JACOB NDERITU MUTURI……..……………..….. ..APPELLANT
VERSUS
REPUBLIC………………..………………………..RESPONDENT
JUDGMENT
The appellant, Jacob Nderitu Muturi was charged with two counts. The 1st count was Breaking into a building and committing a felony contrary to Section 306 as read with Section 279(b) of the Penal Code. The particulars of the offence were that on diverse dates between the 21st and 23rd November 2005 at Kasuku village in Nyandarua District, the appellant broke into a dwelling house of Hannah Wanjiku and committed therein a felony namely, stealing, by stealing a solar panel valued at Ksh.3,500/= and cash Ksh.3000/= the property of the said Hannah Wanjiku. The appellant was also charged with the offence of Assault causing actual bodily harm contrary to Section 251 of the Penal Code. The particulars of the offence were that on the 3rd January 2006 at Kasuku village in Nyandarua District, the appellant unlawfully assaulted Hannah Wanjiku thereby occasioning her actual bodily harm. The appellant pleaded not guilty to the charge when he was arraigned before the trial magistrate’s court. After full trial, the appellant was convicted as charged and sentenced to serve five years imprisonment on the 1st count and two years imprisonment on the 2nd count. The sentences were ordered to run consecutively. The appellant was aggrieved by the sentence and has appealed to this court.
In his petition of appeal, the appellant stated that the trial magistrate had failed to consider his mitigation before he sentenced him to serve the custodial sentence and which was ordered to run concurrently instead of consecutively. During the hearing of the appeal, the appellant pleaded with the court to order the consolidation of the two sentences. He pleaded with the court to exercise leniency on him because he had suffered while in prison. He told the court that he was asthmatic and could not get proper treatment while in prison. He urged the court to consider his plea and reduce the sentence. Mr. Mugambi for the State left the issue of sentence to the discretion of the court.
I have considered the plea by the appellant for reduction of sentence. Mr. Mugambi for the State left the issue of reduction of sentence pleaded by the appellant at the discretion of the court. The Court of Appeal in Samuel Githua Njoroge vs Republic CA Criminal Appeal No.53 of 2006 (Nakuru) (Unreported) held at page 2 as follows;
“The principles upon which an appellate court can interfere with the discretion of a trial [Magistrate] as regards sentence are well settled.

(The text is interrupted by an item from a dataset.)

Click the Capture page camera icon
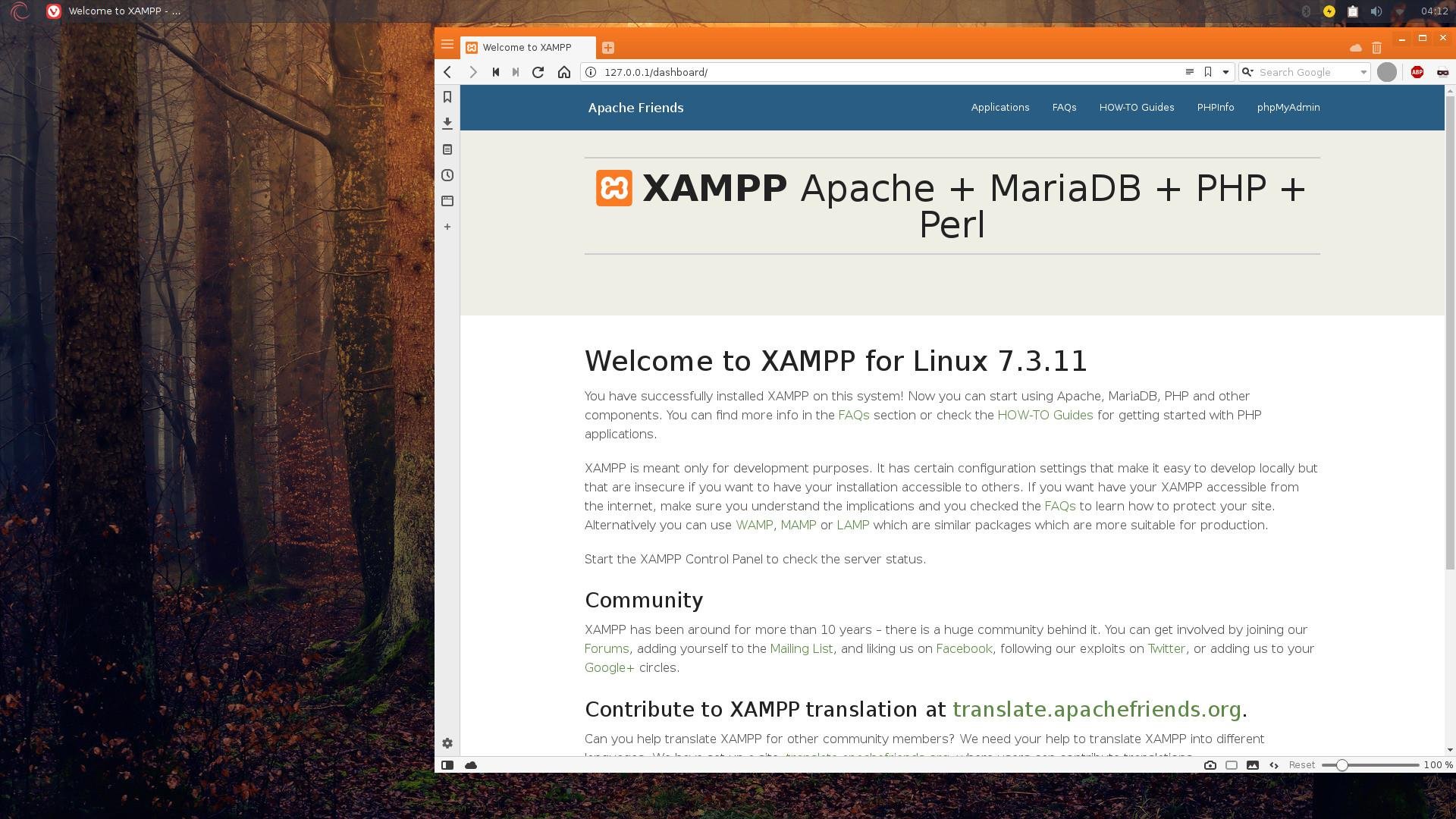The image size is (1456, 819). 1210,765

The appellate court can only interfere where the trial [Magistrate] in assessing the sentence has acted on wrong principles or imposed a sentence which is manifestly inadequate or manifestly excessive. (See Diego vs Republic [1985] KLR 621).”

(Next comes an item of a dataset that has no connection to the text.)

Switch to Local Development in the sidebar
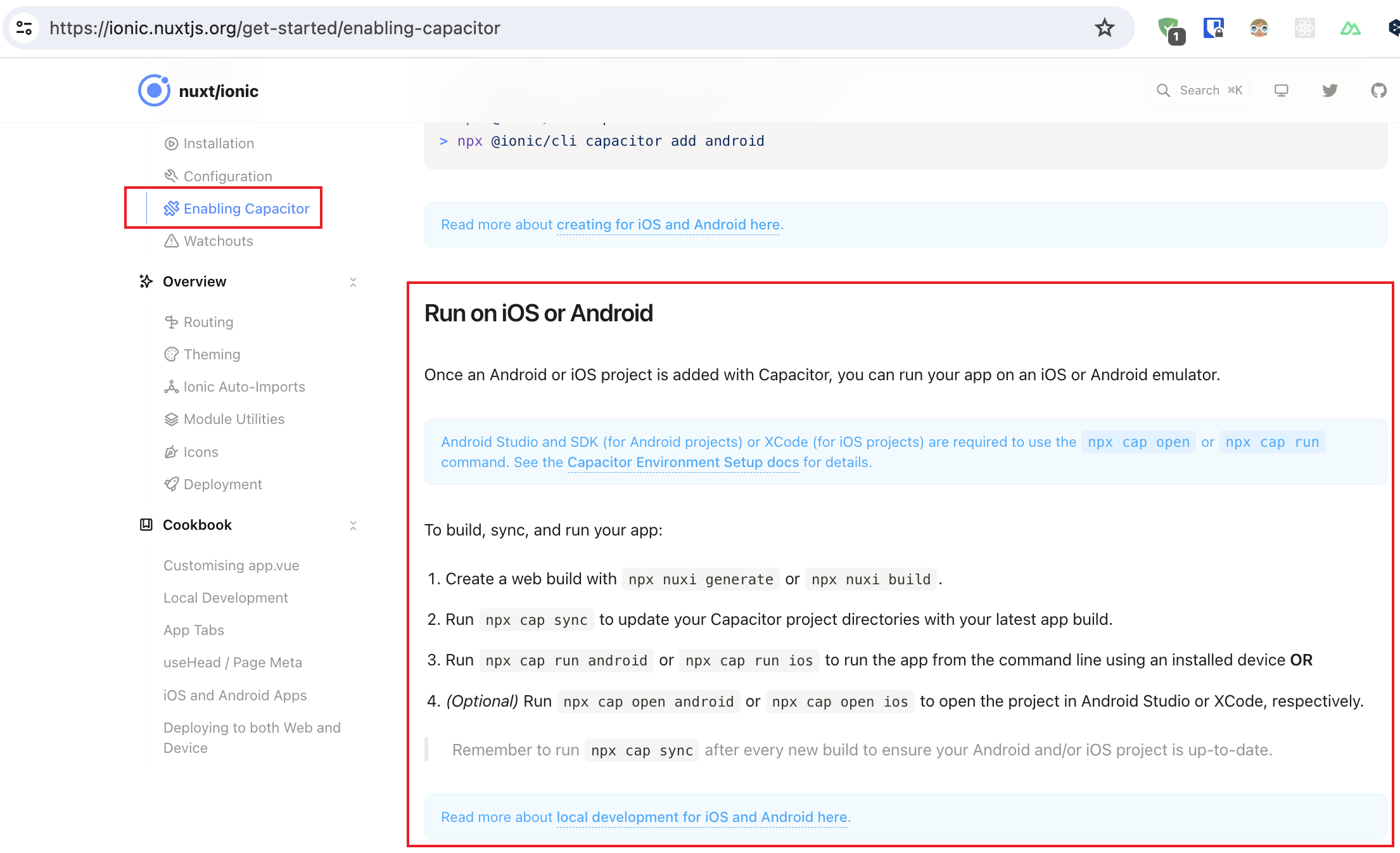 click(x=226, y=598)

In the present appeal, the appellant was convicted of two counts of house breaking and burglary and that of assault. The appellant was sentenced to serve two custodial sentences consecutively. He has pleaded with the court to consolidate the said sentences. He has submitted that he was an asthmatic who has suffered in prison due to the unavailability of drugs. He told the court he was remorseful and urged the court to exercise leniency on him. I have considered the plea of leniency by the appellant. From the record of the subordinate court, the appellant is not a first offender. He was previously convicted in Nyahururu SRMC Criminal Case No.248 of 2001 for a similar offence of breaking and stealing. After the appellant was released from prison, he went back and committed the same offence. It is evident that the appellant cannot reform. His place appears to be in prison where he cannot commit another such crime.
Having considered his plea for reduction of sentence, in light of his past record, this court is not inclined to interfere with the sentence of the trial magistrate. The appellant appears to be a person who will not reform. He shall serve his sentence as ordered by the trial magistrate. His appeal against sentence is hereby dismissed and the conviction and sentence of the trial magistrate confirmed.